**INPUT DATA**
>>>

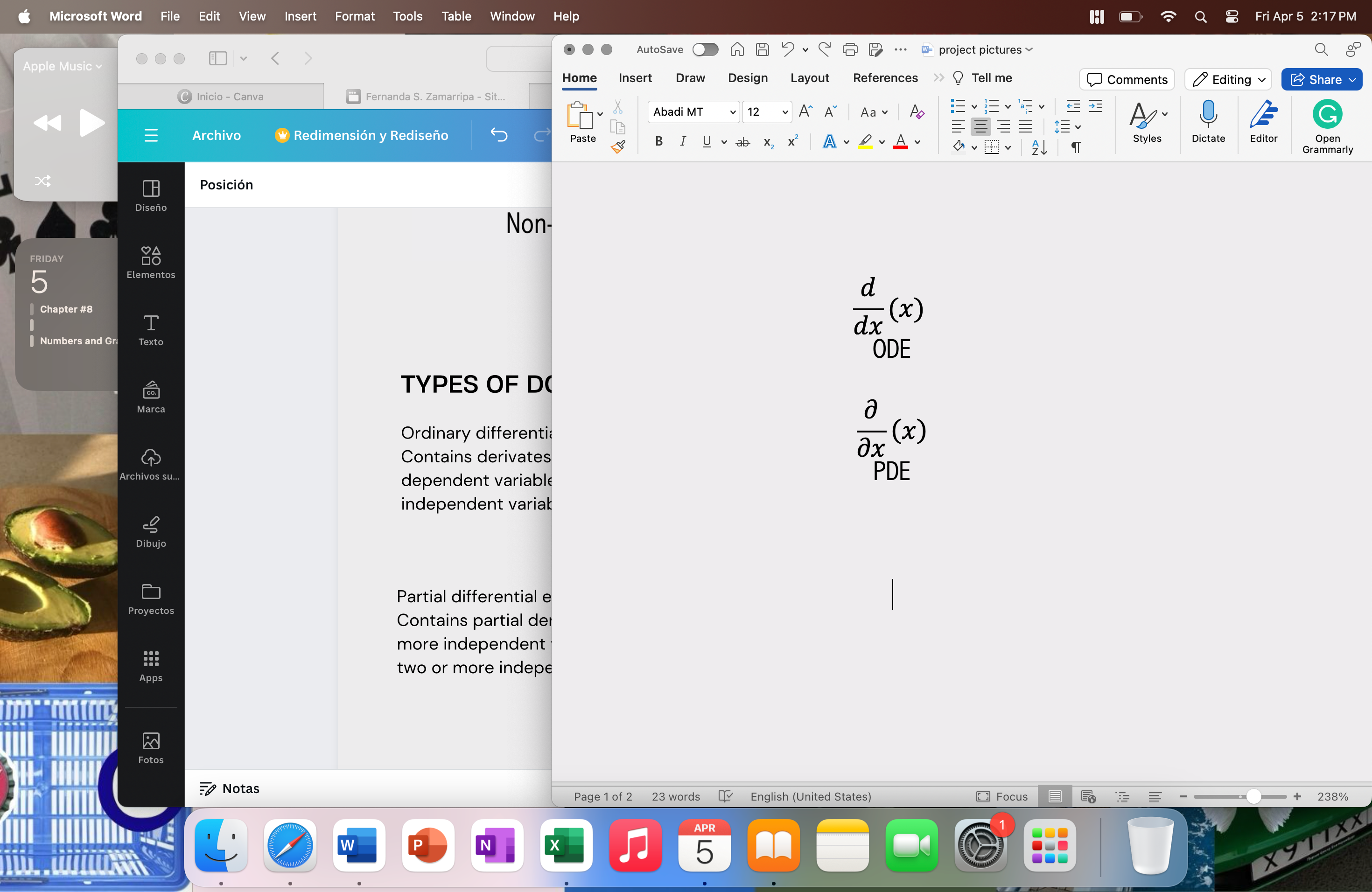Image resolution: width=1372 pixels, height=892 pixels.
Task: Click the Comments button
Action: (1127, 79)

<<<
>>>

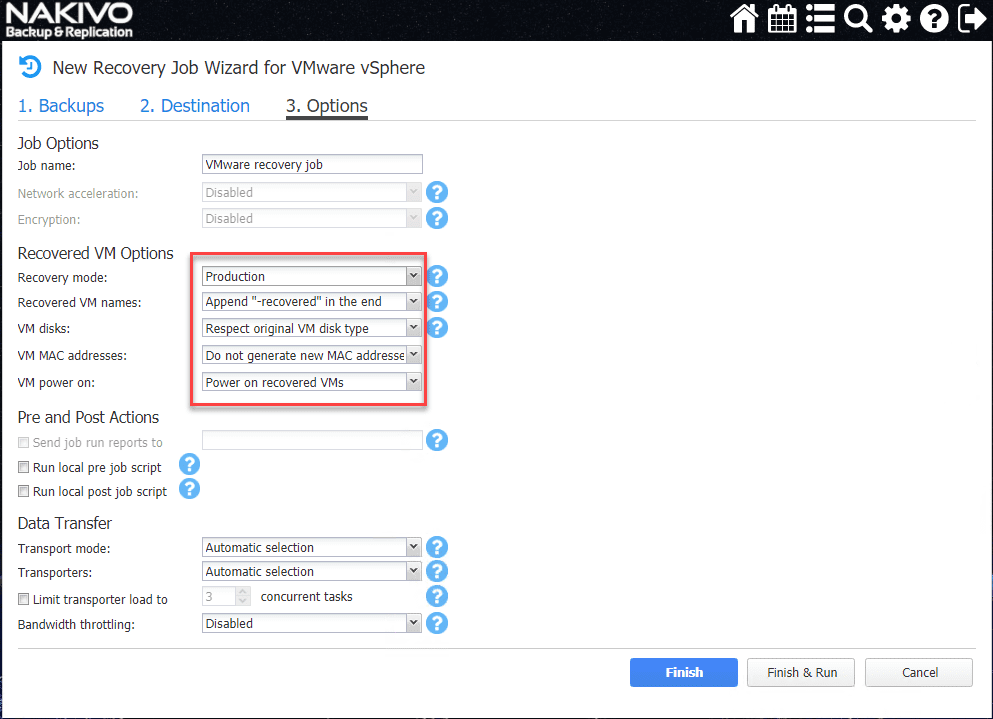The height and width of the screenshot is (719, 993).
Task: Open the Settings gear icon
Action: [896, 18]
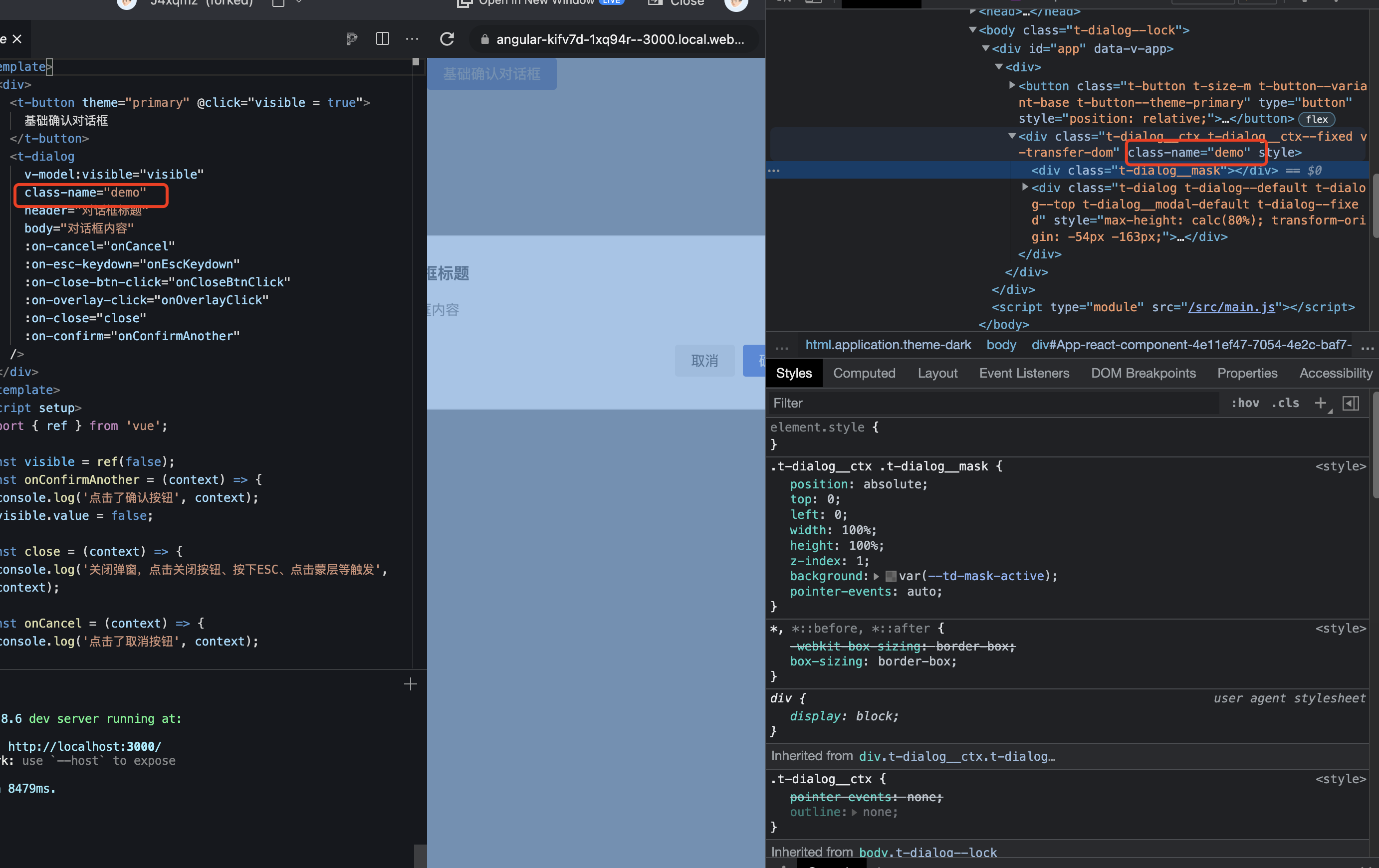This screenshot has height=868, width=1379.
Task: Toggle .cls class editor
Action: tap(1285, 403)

<<<

**STATED TASK**
Reproduce the records word for word, from the line containing "The height and" through the line containing "Action: tap(1285, 403)", both lines included. Omit the pictures.

**THE COMPLETED TASK**
The height and width of the screenshot is (719, 993).
Task: Open the Settings gear icon
Action: [896, 18]
This screenshot has height=868, width=1379.
Task: Toggle .cls class editor
Action: tap(1285, 403)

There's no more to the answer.